Transnational feminism refers to both a contemporary feminist paradigm and the corresponding activist movement. Both the theories and activist practices are concerned with how globalization and capitalism affect people across nations, races, genders, classes, and sexualities.
The term “transnational” is reacting to and rejecting terms like “international” and “global” feminism. Transnational feminists believe that the term “international” puts more emphasis on nation-states as distinct entities, and that “global” speaks to liberal feminist theories on “global sisterhood” that ignore Third World women and women of color’s perspectives on gender inequality.
The transnational feminist academic paradigm draws from postcolonial feminist theories, which emphasize how colonialist legacies have shaped and continue to shape the social, economic, and political oppression of women and men across the globe. It rejects the idea that people from different nations have the same subjectivities and experiences with gender inequality, and recognizes that global capitalism has created similar relations of exploitation and inequality, around which feminists around the world can find solidarity and seek collaboration.

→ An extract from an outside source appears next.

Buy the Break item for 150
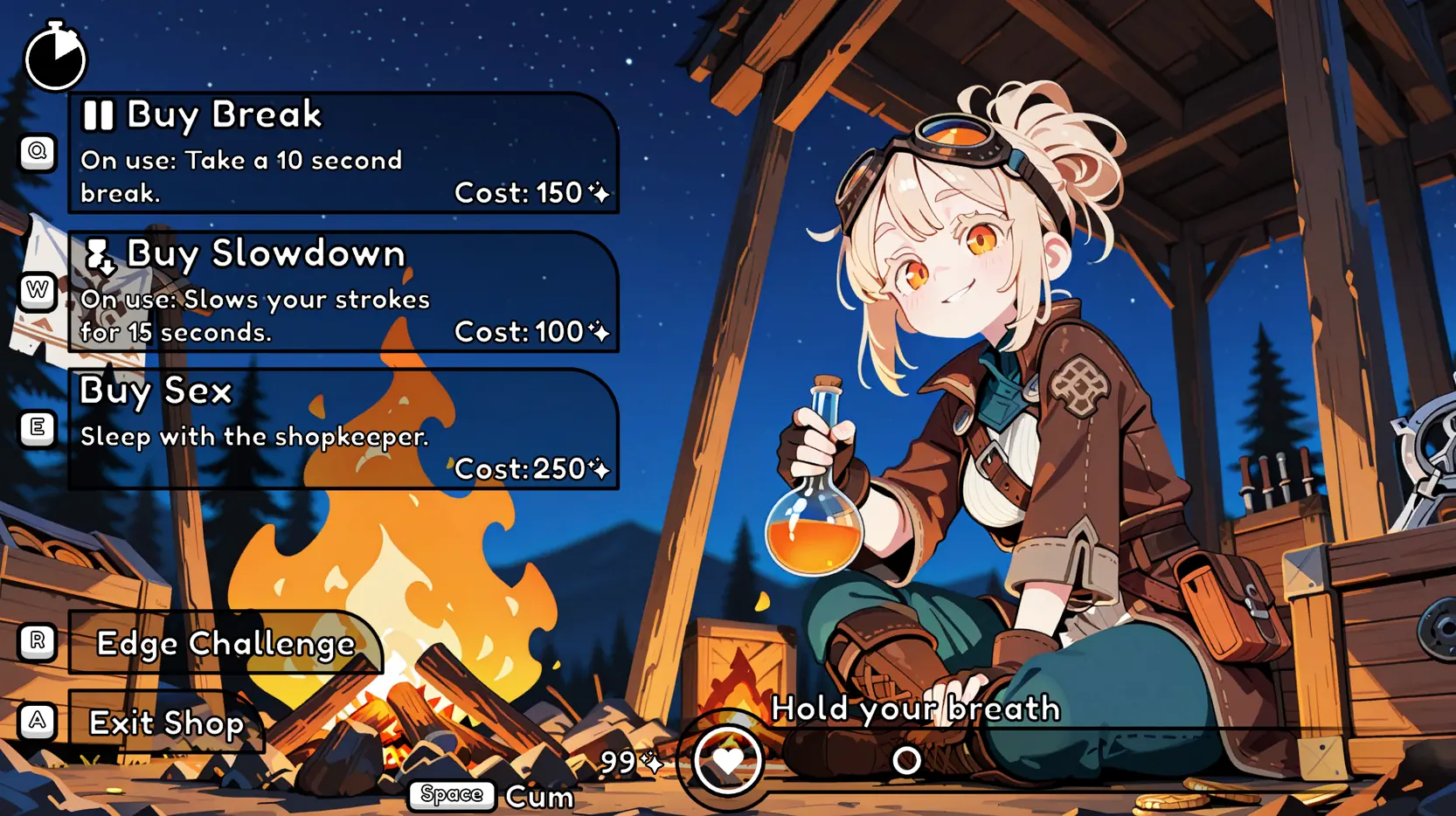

Transnational feminist practice is involved in activist movements across the globe that work together to understand the role of gender, the state, race, class, and sexuality in critiquing and resisting structures of patriarchal, capitalist power. It is attentive to feminism as both a liberatory formation and a practice that has been oppressed by and sometimes been complicit with colonialism, racism, and imperialism. As such, it resists utopic ideas about "global sisterhood" while simultaneously working to lay the groundwork for more productive and equitable social relations among women across borders and cultural contexts.